The leaves of the chart's token can be accessed with the methods num_leaves, leaf, and leaves. Note that this methods return the leaf properties of the words, and not the word tokens themselves:

>>> chart.num_leaves()
4
>>> chart.leaf(1)
'wears'
>>> chart.leaves()
['James', 'wears', 'a', 'hat']

The chart's edges can be accessed with the methods num_edges and edges:

>>> chart.num_edges()
3
>>> for edge in chart.edges(): print edge
[3:4] 'hat'
[3:3] NP -> * N
[3:4] NP -> N *

The select method can be used to efficiently retrieve all edges that satisfy one or more restrictions:

>>> for edge in chart.select(start=3): print edge
[3:4] 'hat'
[3:3] NP -> * N
[3:4] NP -> N *
>>> for edge in chart.select(lhs=NP): print edge
[3:3] NP -> * N
[3:4] NP -> N *
>>> for edge in chart.select(length=1): print edge
[3:4] 'hat'
[3:4] NP -> N *
>>> for edge in chart.select(lhs=NP, length=1): print edge
[3:4] NP -> N *

The following attributes can be given as restrictions to select: span, start end, length, lhs, rhs, next, dot, is_complete, is_incomplete.

The trees method returns a list of the trees that are associated with a given edge:

>>> chart.trees(edge3)
[(NP: 'hat')]

The parses method returns a list of the parse trees for a given start symbol.

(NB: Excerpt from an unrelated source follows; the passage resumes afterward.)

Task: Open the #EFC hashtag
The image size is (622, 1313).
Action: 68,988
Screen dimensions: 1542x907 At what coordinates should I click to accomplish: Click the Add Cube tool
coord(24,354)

E.g. after having added many more edges, we could ask for the complete edges which span the entire chart, and which are based on a production from S, using chart.parses('S'):

(S: (NP: <James>) (VP: (V: <wears>) (NP: (Det: <a>) (N: <hat>))))

8.3.3   Chart Rules

The ChartRuleI class defines a standard interface for chart rules. Each chart rule must define the class variable NUM_EDGES, which specifies how many edges the rule applies to (e.g., two for the Fundamental Rule; one for the Top-Down Expand Rule; and none for the Top-Down Init Rule). Each chart rule must also define four methods:

  1. apply adds all edges licensed by the rule and a given set of edges to the chart; and returns a list of the added edges.
  2. apply_everywhere adds all edges licensed by the rule and the edges in the chart to the chart; and returns a list of the added edges.
  3. apply_iter is a generator function that adds the edges licensed by the rule and a given set of edges to the chart, one at a time. Each time the generator is resumed, it adds a new edge and yields that edge; or returns.
  4. apply_everywhere_iter is a generator function that adds the edges licensed by the rule and the edges in the chart to the chart, one at a time. Each time the generator is resumed, it adds a new edge and yields that edge; or returns.

To simplify chart rule construction, nltk_lite.parse.chart defines an abstract base class. AbstractChartRule provides default implementations for every method but apply_iter.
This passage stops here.